Adrien Rabiot a enfin brisé le silence. Un mois après son départ agité de l’Olympique de Marseille, le désormais milieu du Milan AC a profité de sa présentation officielle en Lombardie pour clarifier les circonstances de son transfert. Et au passage, il a livré une anecdote surprenante sur son ex-coéquipier Jonathan Rowe, lui aussi transféré en Serie A. Retour sur une double affaire qui a secoué l’OM à l’orée de la saison 2025-2026.
Un départ brutal mais assumé par Rabiot
Le départ d’Adrien Rabiot de l’OM vers l’AC Milan a fait couler beaucoup d’encre cet été. Après une saison correcte mais contrastée sous les couleurs marseillaises, l’ancien Parisien – un détail qui n’est jamais anodin sur la Canebière – a quitté le club dans un climat tendu. Lors de sa conférence de presse de présentation ce vendredi, le milieu de terrain a expliqué : « J’étais lié à Marseille, mais lorsque les relations avec le club se sont détériorées, Allegri m’a immédiatement appelé. À partir de là, tout s’est accéléré ».
Cette détérioration serait survenue après un incident explosif dans le vestiaire du Vélodrome : une altercation avec le jeune Jonathan Rowe, lors du déplacement tendu à Rennes. Selon plusieurs sources concordantes, des propos musclés auraient débouché sur une confrontation physique, forçant la direction olympienne à trancher net : les deux joueurs ont été poussés vers la sortie dans les dernières heures du mercato.
Un désengagement radical qui pose question sur la gestion de la cohésion interne par la direction de l’OM, d’autant plus à la veille d’une saison où Marseille visera un retour en Ligue des Champions et une revanche sur son rival historique, le PSG.
Rowe et Rabiot, clash effacé… mais pas oublié
Si l’on pensait que cet épisode avait définitivement fracturé la relation entre les deux hommes, Rabiot a surpris tout le monde en révélant une information inédite. Interrogé sur Jonathan Rowe, transféré au même moment à Bologne, il a déclaré : « Nous avons déjà échangé par chat quand nous avons signé en Italie, pour nous souhaiter bonne chance. C’est un bon garçon et ce qui s’est passé n’a rien changé à notre relation. Je suis heureux de le revoir ce week-end. »
Un Milan AC – Bologne au calendrier ce week-end, comme une ironie du sort. Et une preuve que malgré les tensions, les professionnels savent souvent tourner la page. Reste que pour l’OM, ces départs simultanés soulèvent deux interrogations majeures : qui pour prendre le relais au milieu dans l’effectif olympien ? Et comment préserver un esprit de groupe dans une équipe en quête de stabilité ?

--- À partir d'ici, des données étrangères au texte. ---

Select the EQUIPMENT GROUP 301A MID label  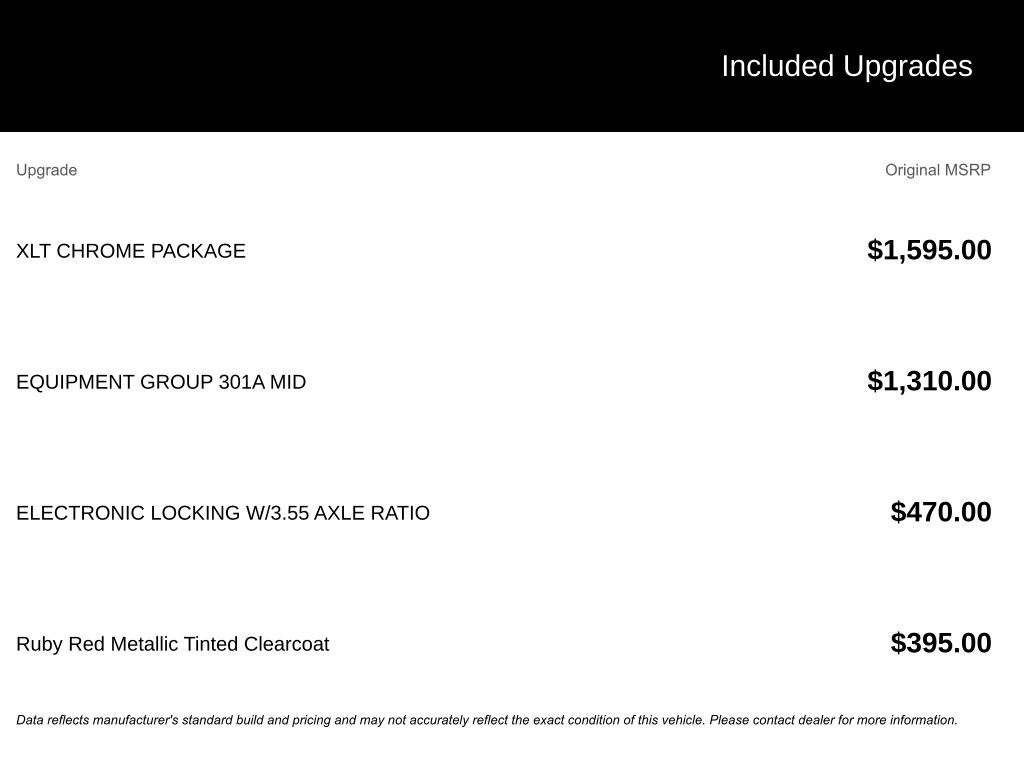click(x=161, y=382)
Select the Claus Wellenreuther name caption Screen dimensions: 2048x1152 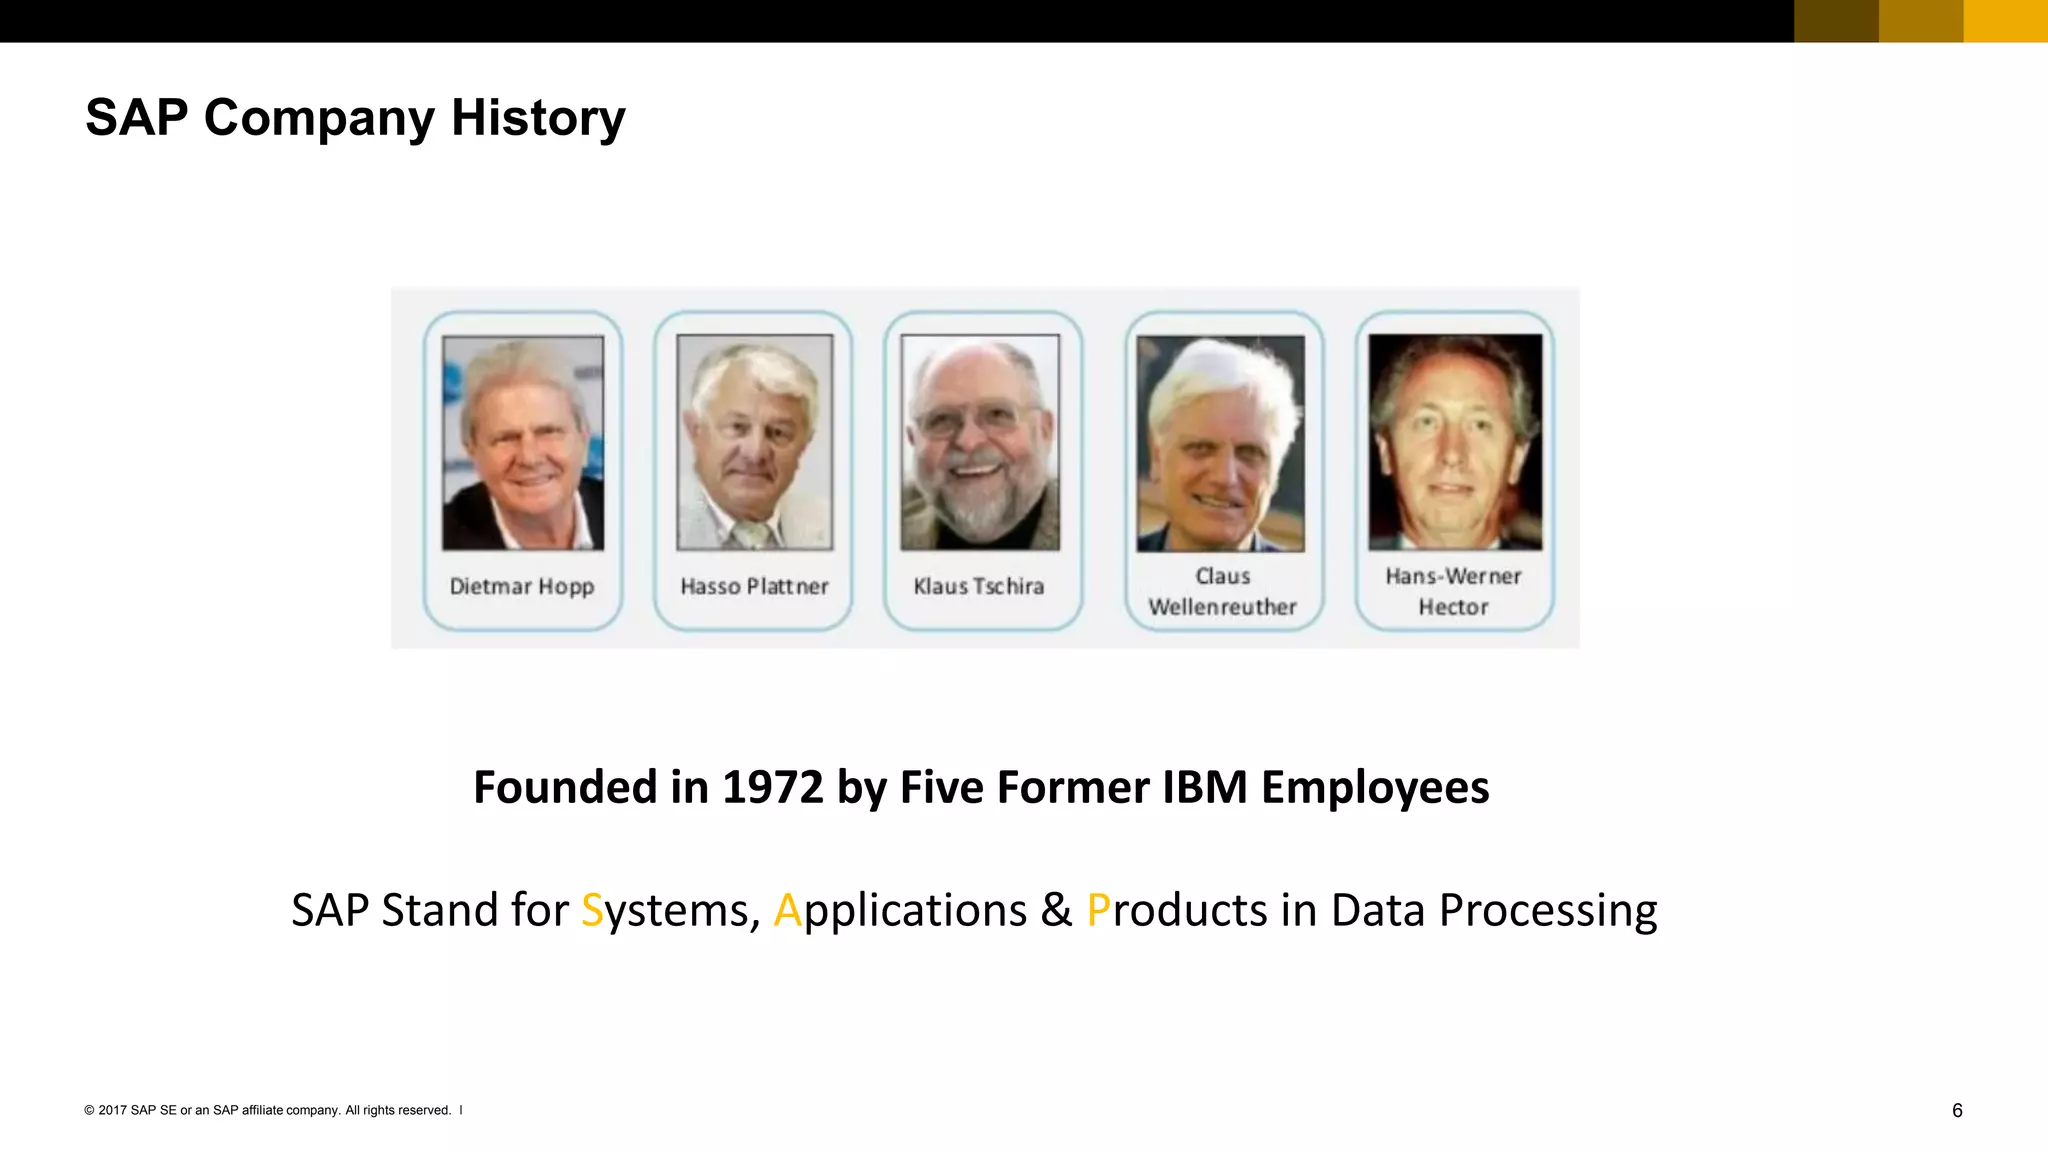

Les premières réponses semblent s’articuler autour de la montée en puissance du jeune Kévin Ndjomo et du retour au premier plan d’Amine Harit, dans un rôle de milieu créateur plus central. Mais dans une saison où chaque faux pas peut profiter au PSG dans la course au titre, l’OM ne peut se permettre aucun flottement.
Un leadership perdu, un vestiaire à reconstruire
Avec Rabiot, c’est certes un passé parisien clivant qui s’en va, mais aussi un joueur expérimenté, habitué des grands rendez-vous européens. Sa volonté affirmative de « continuer à avoir cette faim de victoires, de buts et d’aides aux jeunes » (source : conférence de presse AC Milan, 10 octobre 2025) indique un joueur en pleine maturité, que Marseille perd avec regret, surtout dans l’optique de son ambition continentale.
Car si l’OM veut viser haut en Ligue Europa – et pourquoi pas recréer l’épopée de 2018 –, il faudra rapidement trouver un nouveau moteur dans l’entrejeu, capable d’enflammer l’Orange Vélodrome et de rivaliser avec l’impressionnant milieu parisien version Luis Enrique.
Rabiot parti, Rowe écarté, le message est clair : l’OM mise désormais sur un groupe resserré, discipliné, où les incidents de vestiaire ne seront plus tolérés. Une stratégie payante ? Réponse dans les semaines à venir, et dès le prochain « Classique » où l’absence du natif de Saint-Maurice se fera sûrement ressentir face à son ancien club, le PSG.